Monday, August 31, 2009

 

Narramore Years Part 13

The Origins of Valiant Efforts Part 2

These reservations stemmed from study of the publishing industry
and actual involvement (albeit from a non-profit status) in production
of publications. The actual long term success rate of independent
comics publishers is vanishingly small. One can probably count on
one hand the success of independent comics publishers in the print realm.
For every Teen Age Mutant Ninja Turtles and Elfquest your have dozens
and dozens perhaps hundreds of well intentioned but failed publishing
enterprises. Part of this has to do with under capitalization (under financing),
what distributors will actually take (and their cut of the cover price) and
the actual ability for the fledgling company to actual produce material in
a regular timely manner. It also has to do with the ever diminishing
market for comic books.

During the 1940s and 1950s comic books were a true mass market publishing
industry printing hundreds of thousands of copies (and selling) for any given
title. There was that much market for comic books during that period.
With the advent of television and later video games, special effects movies,
the Internet and other entertainment options the audience for comic books
became increasingly fragmented and diminished. Comics became increasingly
a niche market catering to specialized age, gender, and thematics categories.
Even by the mid-1980s much of this was evident even if some of these factors
(Internet) were still future. With the direct sales market (comic speciality shops)
becoming a major factor in comics publishing several new companies were
launched during that time (Pacific, First, Eclipse, Comico, Valiant/Acclaim)
being the most prominent. Most of these companies were well financed efforts
with a certain amount of business salve, acumen and experience behind them.
They weren't fanboys doing this out of their homes. Having said that each of
the above companies are now a footnote in American comic book history.

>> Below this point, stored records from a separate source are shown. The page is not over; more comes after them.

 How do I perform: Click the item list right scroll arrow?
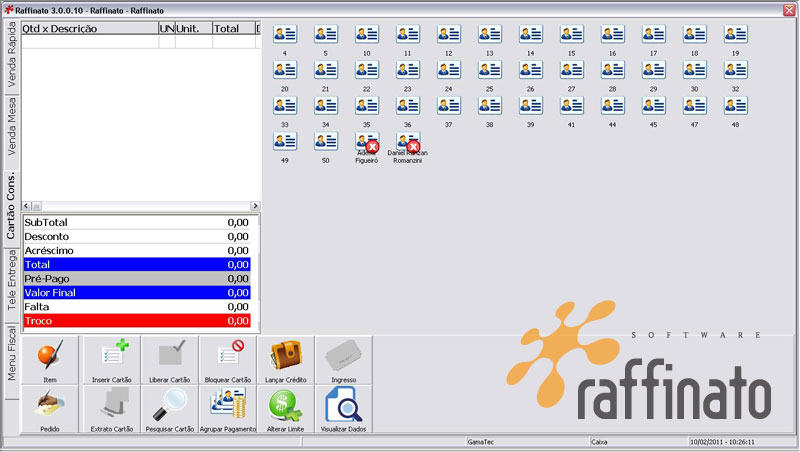coord(255,206)
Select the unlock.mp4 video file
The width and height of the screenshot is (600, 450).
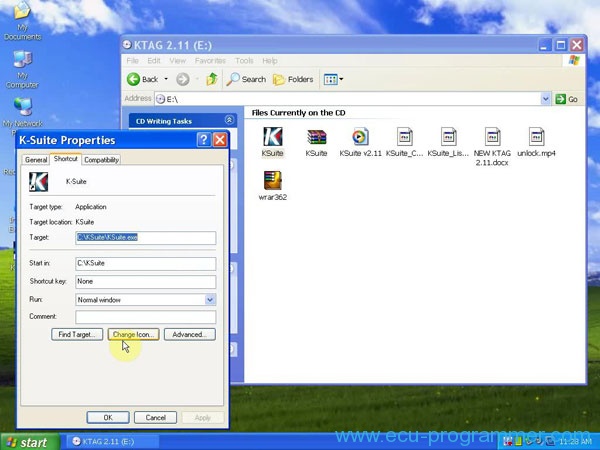point(536,137)
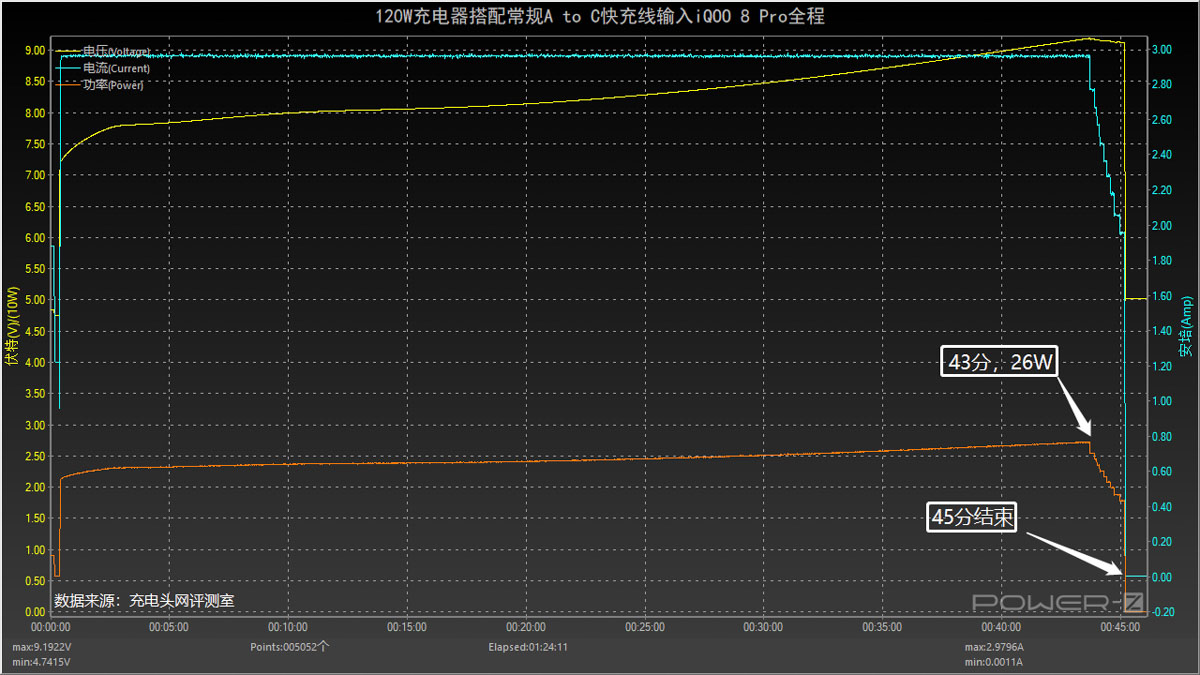Click the 00:05:00 time axis marker
1200x675 pixels.
click(x=169, y=627)
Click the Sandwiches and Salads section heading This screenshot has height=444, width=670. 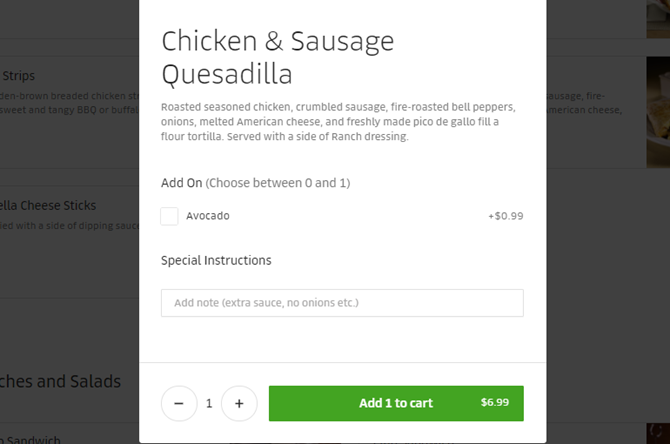coord(60,381)
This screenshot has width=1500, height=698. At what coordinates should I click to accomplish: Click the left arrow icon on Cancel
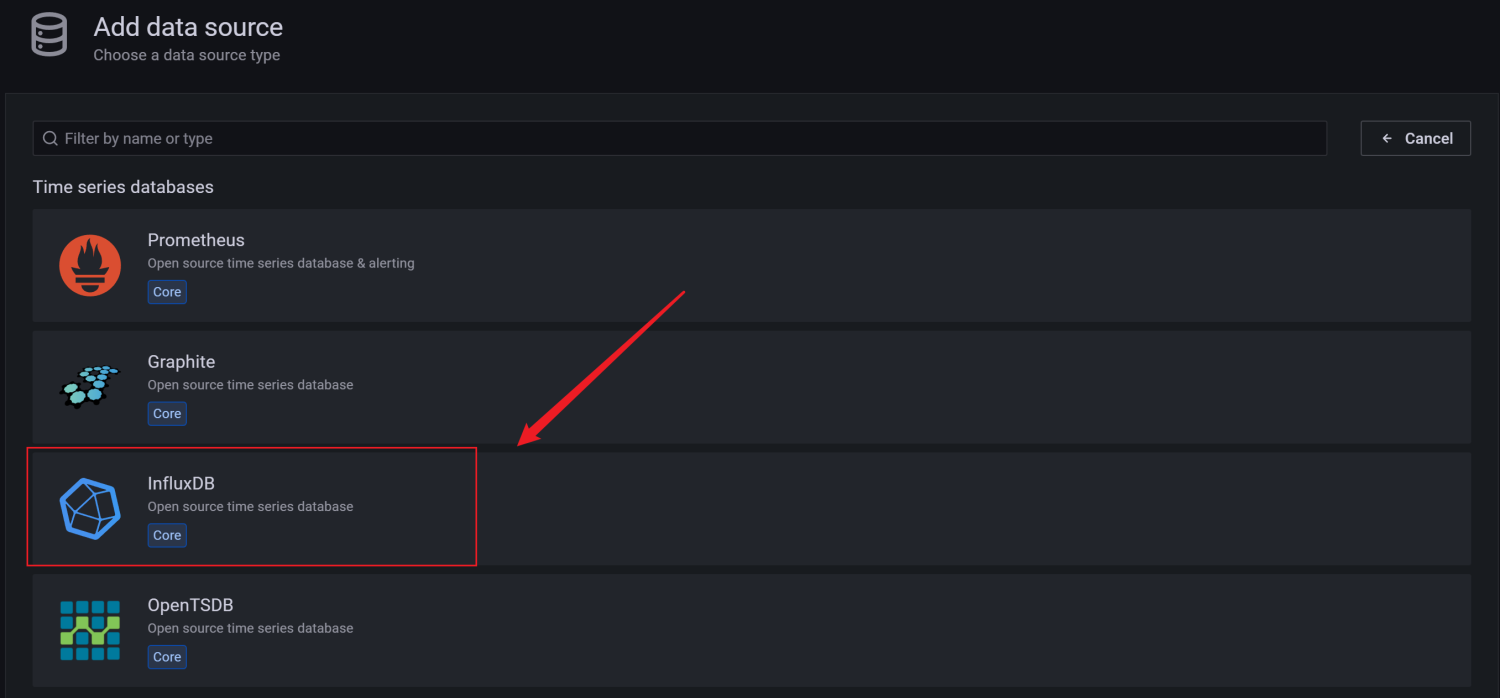1387,138
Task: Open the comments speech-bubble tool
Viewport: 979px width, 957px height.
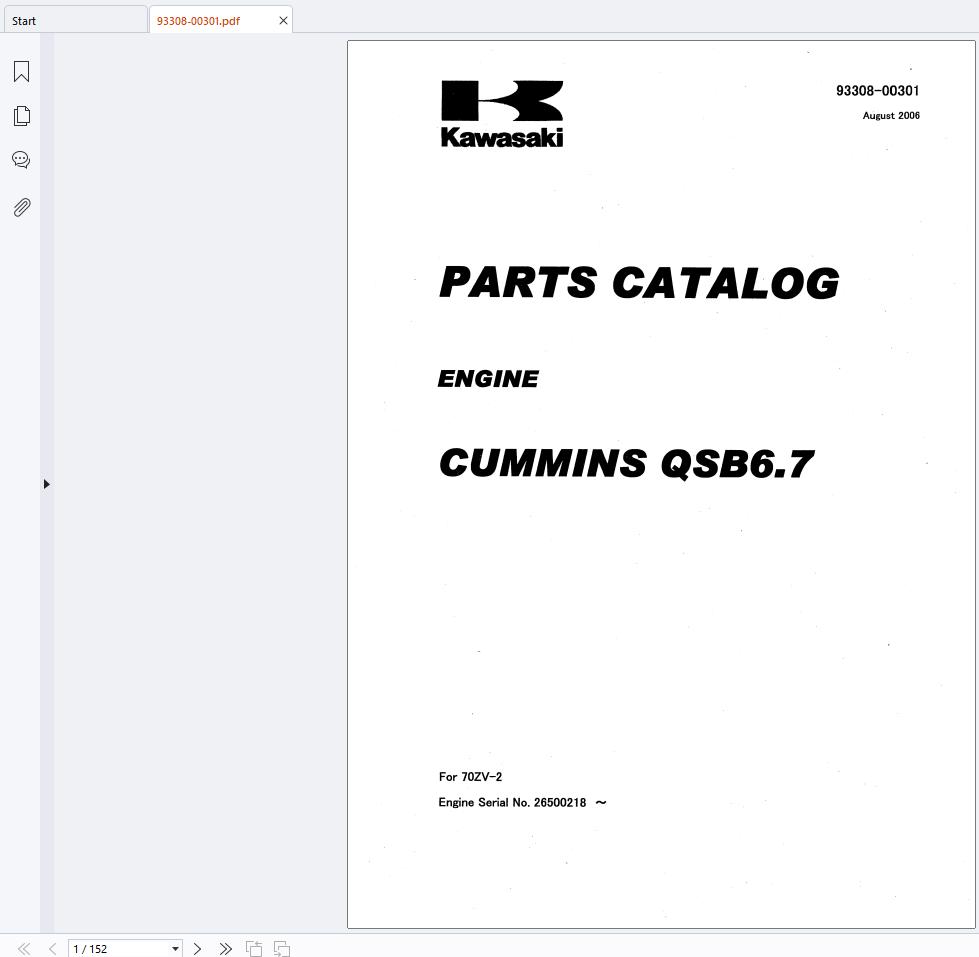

My initial proposal of doing a fanzine type of publication (even though the
heyday of fanzines was long past—though something called small press was
very popular at the time). However Ralph and Charles were not to be deterred
by doing a mere fanzine. They wanted to do real comic books. Even with these
reservations I got talked into becoming a third partner in these efforts. My
non-negotiable was that we do comics with Christian themes and characters.
Why do expressly secular material with a market already glutted with such
material? Also I was looking at it from an eternal perspective. In 1987
Jack I. Martin, a local Christian comics fan and artist. would throw in with
us for a time. Out first meeting with Ralph and Charles in December 1986
developed a multi-year partnership that from an informal company
(Valiant Comics—not the Jim Shooter entity) and produced several issues
of our flagship and only title Valiant Efforts.

These meetings were part business meeting (we had agendas and fairly
detailed meeting notes) trying to structure a viable publishing company
and part bull sessions and part story/plotting sessions. Both Ralph and
Charles were quite loquacious. They bantered story and plot ideas around
with high energy and enthusiasm that I usually thought were reserved for
devotees of professional sports like football or basketball. This liveliness was
in marked contrast to the critical nay saying that I had been exposed to and
endured in the Santa Monica comics shop just a few short years before.
These were fanboys expounding excitedly on their own projects and the
wonderful characters they had created and the great stories they were hoping
to generate for these characters. The atmosphere of those meetings were
charged and exhilarating. I often sat in quiet amazement and rapt attention
at this fantastic expenditure of creative hot air.